Fri. Jul 10th, 2020

Microsoft still has not completely solved the Microsoft JET database engine vulnerability

2 min read

Microsoft’s routine security update released this month has fixed multiple security issues in the system, but the Microsoft JET database engine vulnerability has not been completely fixed.

Long ago, Trend Micro Labs found that the Microsoft JET vulnerability was reported to Microsoft, but Microsoft still did not take the initiative to fix the bug in a few months.

Until last month, Trend Micro automatically disclosed the details of the vulnerability, forcing Microsoft to routinely update this month to fix security vulnerabilities in Microsoft JET.

September Patch Tuesday

Microsoft is only mitigating rather than completely fixing the vulnerability:

According to the latest analysis, security sources found that the Microsoft JET engine released by Microsoft to fix microcode can only mitigate the impact of the vulnerability.

The vulnerability has not been completely fixed, that is, it can still be used.

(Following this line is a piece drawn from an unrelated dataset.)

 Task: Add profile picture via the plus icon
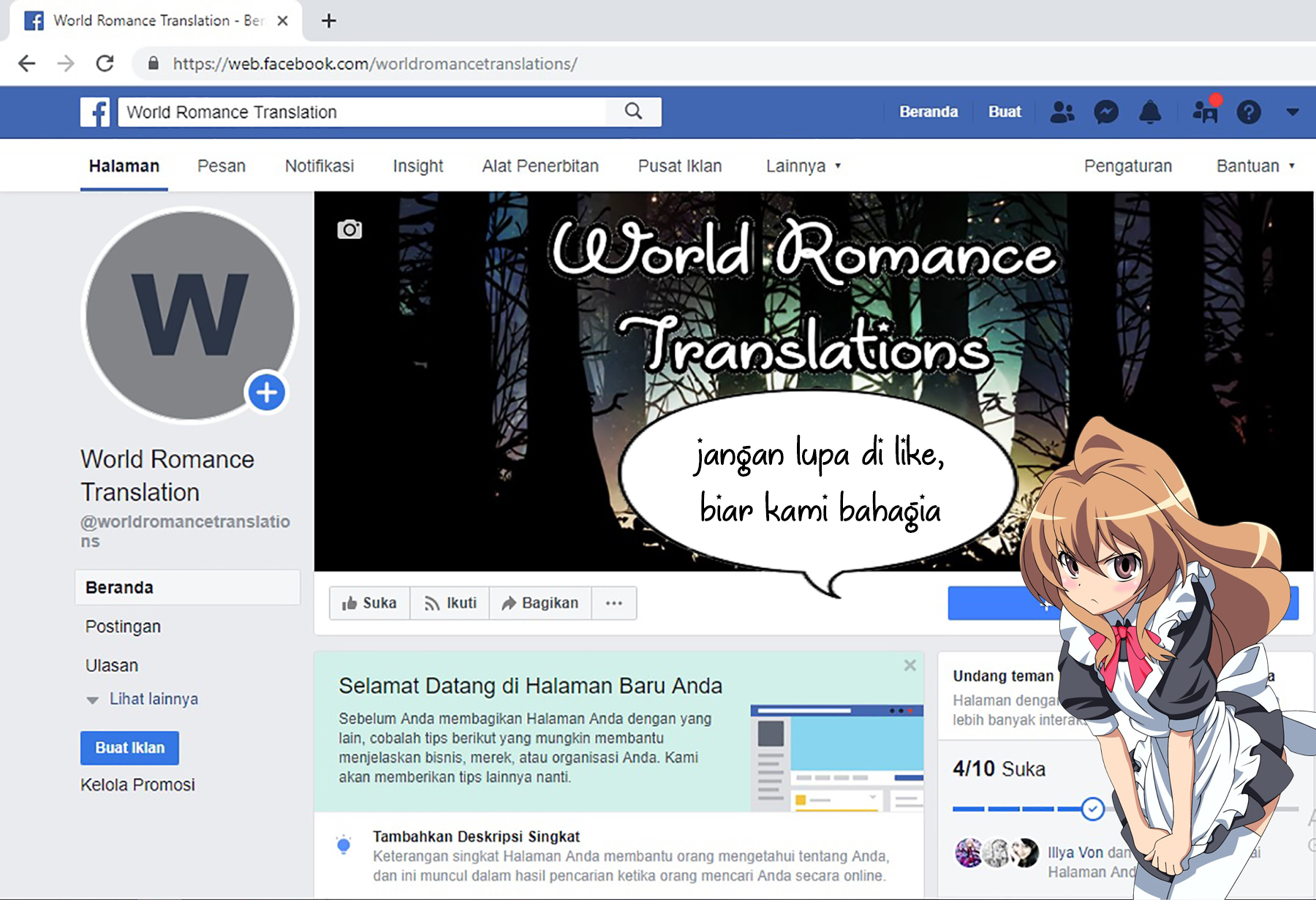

Microsoft JET is a widely used document database engine.

An attacker can exploit the vulnerability of Microsoft JET to execute arbitrary code remotely, so the weakness is relatively severe regarding harm.

Microsoft’s fix destroys the researcher’s plan:

After the vulnerability was released last month, Acros Security has provided an interim patch that allows users to fix the database engine after installing the patch completely.

Unfortunately, Microsoft’s microcode update this time not only did not completely fix the vulnerability but also destroyed the fixes that Acros Security provided to users.

Acros Security said it would reopen the vulnerabilities that were fixed after installing Microsoft’s latest cumulative update, which has to be supposed to be ironic.

What exactly is Microsoft doing:

First, Trend Micro found the vulnerability to expose the weakness for four months altogether, that is, Microsoft did not fix the vulnerability in four months.

It’s hard to guess what Microsoft is doing is not fixing the vulnerability, but from this micro-code update, it can be seen that Microsoft seems to be in a hurry.

So if Microsoft didn’t have time to fix the vulnerability, it might be that there were other problems. Maybe Microsoft wanted to solve the problem once.